### RECORDED INFORMATION
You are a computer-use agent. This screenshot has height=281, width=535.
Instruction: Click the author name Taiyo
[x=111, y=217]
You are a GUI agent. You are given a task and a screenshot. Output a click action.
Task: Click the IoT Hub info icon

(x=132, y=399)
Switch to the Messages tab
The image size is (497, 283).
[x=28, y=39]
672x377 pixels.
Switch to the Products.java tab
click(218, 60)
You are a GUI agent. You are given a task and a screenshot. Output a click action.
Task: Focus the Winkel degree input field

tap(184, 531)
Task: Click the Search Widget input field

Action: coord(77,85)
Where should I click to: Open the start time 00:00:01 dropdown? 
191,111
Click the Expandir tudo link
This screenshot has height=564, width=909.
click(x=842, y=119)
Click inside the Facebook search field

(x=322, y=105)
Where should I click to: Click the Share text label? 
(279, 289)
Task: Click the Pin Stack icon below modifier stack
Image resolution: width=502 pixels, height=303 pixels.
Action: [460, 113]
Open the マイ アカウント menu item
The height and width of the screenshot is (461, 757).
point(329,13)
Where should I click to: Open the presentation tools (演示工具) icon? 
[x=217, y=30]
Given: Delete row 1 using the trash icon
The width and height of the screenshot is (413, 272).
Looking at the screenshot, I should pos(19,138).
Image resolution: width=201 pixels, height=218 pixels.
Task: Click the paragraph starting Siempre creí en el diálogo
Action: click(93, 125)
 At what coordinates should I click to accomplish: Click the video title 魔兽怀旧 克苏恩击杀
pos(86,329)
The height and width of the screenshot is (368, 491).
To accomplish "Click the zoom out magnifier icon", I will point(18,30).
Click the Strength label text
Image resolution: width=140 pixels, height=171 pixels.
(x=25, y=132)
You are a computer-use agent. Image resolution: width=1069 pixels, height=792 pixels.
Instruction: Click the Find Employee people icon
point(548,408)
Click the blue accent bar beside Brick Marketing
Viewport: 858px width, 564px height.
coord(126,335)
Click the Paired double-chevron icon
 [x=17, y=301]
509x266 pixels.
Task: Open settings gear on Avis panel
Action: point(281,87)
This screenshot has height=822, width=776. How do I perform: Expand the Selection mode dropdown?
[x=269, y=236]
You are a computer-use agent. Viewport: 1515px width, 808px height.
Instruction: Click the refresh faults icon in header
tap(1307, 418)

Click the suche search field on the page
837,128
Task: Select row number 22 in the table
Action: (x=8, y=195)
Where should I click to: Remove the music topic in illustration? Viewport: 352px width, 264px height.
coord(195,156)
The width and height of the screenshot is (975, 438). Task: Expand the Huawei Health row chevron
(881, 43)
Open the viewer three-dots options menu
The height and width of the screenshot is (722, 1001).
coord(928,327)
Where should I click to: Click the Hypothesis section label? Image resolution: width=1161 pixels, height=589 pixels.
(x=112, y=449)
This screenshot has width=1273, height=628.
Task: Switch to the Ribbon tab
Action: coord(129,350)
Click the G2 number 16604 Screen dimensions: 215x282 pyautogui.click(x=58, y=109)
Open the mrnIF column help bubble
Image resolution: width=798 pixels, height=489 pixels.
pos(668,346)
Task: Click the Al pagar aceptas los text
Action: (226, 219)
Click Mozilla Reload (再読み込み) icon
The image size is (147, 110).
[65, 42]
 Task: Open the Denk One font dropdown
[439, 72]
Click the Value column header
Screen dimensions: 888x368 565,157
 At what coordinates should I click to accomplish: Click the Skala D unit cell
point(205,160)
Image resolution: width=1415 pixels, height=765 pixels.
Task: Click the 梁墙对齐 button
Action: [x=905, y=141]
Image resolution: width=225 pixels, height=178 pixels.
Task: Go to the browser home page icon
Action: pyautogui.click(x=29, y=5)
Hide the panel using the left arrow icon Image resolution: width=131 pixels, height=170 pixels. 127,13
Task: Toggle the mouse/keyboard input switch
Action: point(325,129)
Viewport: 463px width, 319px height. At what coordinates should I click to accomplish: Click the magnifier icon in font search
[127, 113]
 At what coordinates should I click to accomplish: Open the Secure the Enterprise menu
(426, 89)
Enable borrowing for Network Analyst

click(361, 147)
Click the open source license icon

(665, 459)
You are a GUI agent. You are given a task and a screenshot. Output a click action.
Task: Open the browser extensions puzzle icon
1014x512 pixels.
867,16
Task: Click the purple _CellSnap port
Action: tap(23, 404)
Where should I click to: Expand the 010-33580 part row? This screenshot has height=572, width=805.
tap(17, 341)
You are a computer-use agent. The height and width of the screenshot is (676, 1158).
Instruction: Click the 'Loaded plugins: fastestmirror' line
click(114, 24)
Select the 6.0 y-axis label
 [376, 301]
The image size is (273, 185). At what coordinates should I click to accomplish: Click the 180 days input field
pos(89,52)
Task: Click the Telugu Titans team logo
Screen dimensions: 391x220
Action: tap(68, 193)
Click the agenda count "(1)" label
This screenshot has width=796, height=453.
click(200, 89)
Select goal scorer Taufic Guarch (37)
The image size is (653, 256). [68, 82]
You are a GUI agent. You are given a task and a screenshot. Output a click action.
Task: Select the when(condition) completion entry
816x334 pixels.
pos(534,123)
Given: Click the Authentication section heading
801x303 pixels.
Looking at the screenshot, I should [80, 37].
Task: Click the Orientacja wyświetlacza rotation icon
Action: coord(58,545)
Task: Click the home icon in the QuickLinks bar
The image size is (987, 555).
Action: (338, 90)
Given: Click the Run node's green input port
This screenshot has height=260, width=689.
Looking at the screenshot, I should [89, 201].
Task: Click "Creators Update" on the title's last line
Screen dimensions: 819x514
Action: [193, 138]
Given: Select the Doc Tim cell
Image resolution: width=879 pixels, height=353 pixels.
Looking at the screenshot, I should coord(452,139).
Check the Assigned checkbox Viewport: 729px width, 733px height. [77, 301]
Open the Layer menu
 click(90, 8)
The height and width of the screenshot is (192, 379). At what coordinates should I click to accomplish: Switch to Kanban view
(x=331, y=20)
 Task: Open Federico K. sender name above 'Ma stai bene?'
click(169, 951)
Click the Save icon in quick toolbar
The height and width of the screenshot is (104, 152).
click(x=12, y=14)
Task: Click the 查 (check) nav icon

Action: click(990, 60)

### TASK BRIEF
Reprint the entire listing exactly.

### EXERCISE SOLUTION
You are a computer-use agent. This screenshot has height=281, width=535.
Instruction: Click the author name Taiyo
[x=111, y=217]
You are a GUI agent. You are given a task and a screenshot. Output a click action.
Task: Click the IoT Hub info icon

(x=132, y=399)
Switch to the Messages tab
The image size is (497, 283).
[x=28, y=39]
672x377 pixels.
Switch to the Products.java tab
click(218, 60)
You are a GUI agent. You are given a task and a screenshot. Output a click action.
Task: Focus the Winkel degree input field

tap(184, 531)
Task: Click the Search Widget input field

Action: coord(77,85)
Where should I click to: Open the start time 00:00:01 dropdown? 
191,111
Click the Expandir tudo link
This screenshot has height=564, width=909.
click(x=842, y=119)
Click inside the Facebook search field

(x=322, y=105)
Where should I click to: Click the Share text label? 
(279, 289)
Task: Click the Pin Stack icon below modifier stack
Image resolution: width=502 pixels, height=303 pixels.
Action: [460, 113]
Open the マイ アカウント menu item
The height and width of the screenshot is (461, 757).
point(329,13)
Where should I click to: Open the presentation tools (演示工具) icon? 
[x=217, y=30]
Given: Delete row 1 using the trash icon
The width and height of the screenshot is (413, 272).
Looking at the screenshot, I should pos(19,138).
Image resolution: width=201 pixels, height=218 pixels.
Task: Click the paragraph starting Siempre creí en el diálogo
Action: click(93, 125)
 At what coordinates should I click to accomplish: Click the video title 魔兽怀旧 克苏恩击杀
pos(86,329)
The height and width of the screenshot is (368, 491).
To accomplish "Click the zoom out magnifier icon", I will point(18,30).
Click the Strength label text
Image resolution: width=140 pixels, height=171 pixels.
(x=25, y=132)
You are a computer-use agent. Image resolution: width=1069 pixels, height=792 pixels.
Instruction: Click the Find Employee people icon
point(548,408)
Click the blue accent bar beside Brick Marketing
Viewport: 858px width, 564px height.
coord(126,335)
Click the Paired double-chevron icon
 [x=17, y=301]
509x266 pixels.
Task: Open settings gear on Avis panel
Action: point(281,87)
This screenshot has height=822, width=776. How do I perform: Expand the Selection mode dropdown?
[x=269, y=236]
You are a computer-use agent. Viewport: 1515px width, 808px height.
Instruction: Click the refresh faults icon in header
tap(1307, 418)

Click the suche search field on the page
837,128
Task: Select row number 22 in the table
Action: (x=8, y=195)
Where should I click to: Remove the music topic in illustration? Viewport: 352px width, 264px height.
coord(195,156)
The width and height of the screenshot is (975, 438). Task: Expand the Huawei Health row chevron
(881, 43)
Open the viewer three-dots options menu
The height and width of the screenshot is (722, 1001).
coord(928,327)
Where should I click to: Click the Hypothesis section label? Image resolution: width=1161 pixels, height=589 pixels.
(x=112, y=449)
This screenshot has width=1273, height=628.
Task: Switch to the Ribbon tab
Action: coord(129,350)
Click the G2 number 16604 Screen dimensions: 215x282 pyautogui.click(x=58, y=109)
Open the mrnIF column help bubble
Image resolution: width=798 pixels, height=489 pixels.
pos(668,346)
Task: Click the Al pagar aceptas los text
Action: (226, 219)
Click Mozilla Reload (再読み込み) icon
The image size is (147, 110).
[65, 42]
 Task: Open the Denk One font dropdown
[439, 72]
Click the Value column header
Screen dimensions: 888x368 565,157
 At what coordinates should I click to accomplish: Click the Skala D unit cell
point(205,160)
Image resolution: width=1415 pixels, height=765 pixels.
Task: Click the 梁墙对齐 button
Action: [x=905, y=141]
Image resolution: width=225 pixels, height=178 pixels.
Task: Go to the browser home page icon
Action: pyautogui.click(x=29, y=5)
Hide the panel using the left arrow icon Image resolution: width=131 pixels, height=170 pixels. 127,13
Task: Toggle the mouse/keyboard input switch
Action: point(325,129)
Viewport: 463px width, 319px height. At what coordinates should I click to accomplish: Click the magnifier icon in font search
[127, 113]
 At what coordinates should I click to accomplish: Open the Secure the Enterprise menu
(426, 89)
Enable borrowing for Network Analyst

click(361, 147)
Click the open source license icon

(665, 459)
You are a GUI agent. You are given a task and a screenshot. Output a click action.
Task: Open the browser extensions puzzle icon
1014x512 pixels.
867,16
Task: Click the purple _CellSnap port
Action: tap(23, 404)
Where should I click to: Expand the 010-33580 part row? This screenshot has height=572, width=805.
tap(17, 341)
You are a computer-use agent. The height and width of the screenshot is (676, 1158).
Instruction: Click the 'Loaded plugins: fastestmirror' line
click(114, 24)
Select the 6.0 y-axis label
 [376, 301]
The image size is (273, 185). At what coordinates should I click to accomplish: Click the 180 days input field
pos(89,52)
Task: Click the Telugu Titans team logo
Screen dimensions: 391x220
Action: tap(68, 193)
Click the agenda count "(1)" label
This screenshot has width=796, height=453.
click(200, 89)
Select goal scorer Taufic Guarch (37)
The image size is (653, 256). [68, 82]
You are a GUI agent. You are given a task and a screenshot. Output a click action.
Task: Select the when(condition) completion entry
816x334 pixels.
pos(534,123)
Given: Click the Authentication section heading
801x303 pixels.
Looking at the screenshot, I should [80, 37].
Task: Click the Orientacja wyświetlacza rotation icon
Action: coord(58,545)
Task: Click the home icon in the QuickLinks bar
The image size is (987, 555).
Action: (338, 90)
Given: Click the Run node's green input port
This screenshot has height=260, width=689.
Looking at the screenshot, I should [89, 201].
Task: Click "Creators Update" on the title's last line
Screen dimensions: 819x514
Action: [193, 138]
Given: Select the Doc Tim cell
Image resolution: width=879 pixels, height=353 pixels.
Looking at the screenshot, I should coord(452,139).
Check the Assigned checkbox Viewport: 729px width, 733px height. [77, 301]
Open the Layer menu
 click(90, 8)
The height and width of the screenshot is (192, 379). At what coordinates should I click to accomplish: Switch to Kanban view
(x=331, y=20)
 Task: Open Federico K. sender name above 'Ma stai bene?'
click(169, 951)
Click the Save icon in quick toolbar
The height and width of the screenshot is (104, 152).
click(x=12, y=14)
Task: Click the 查 (check) nav icon

Action: click(990, 60)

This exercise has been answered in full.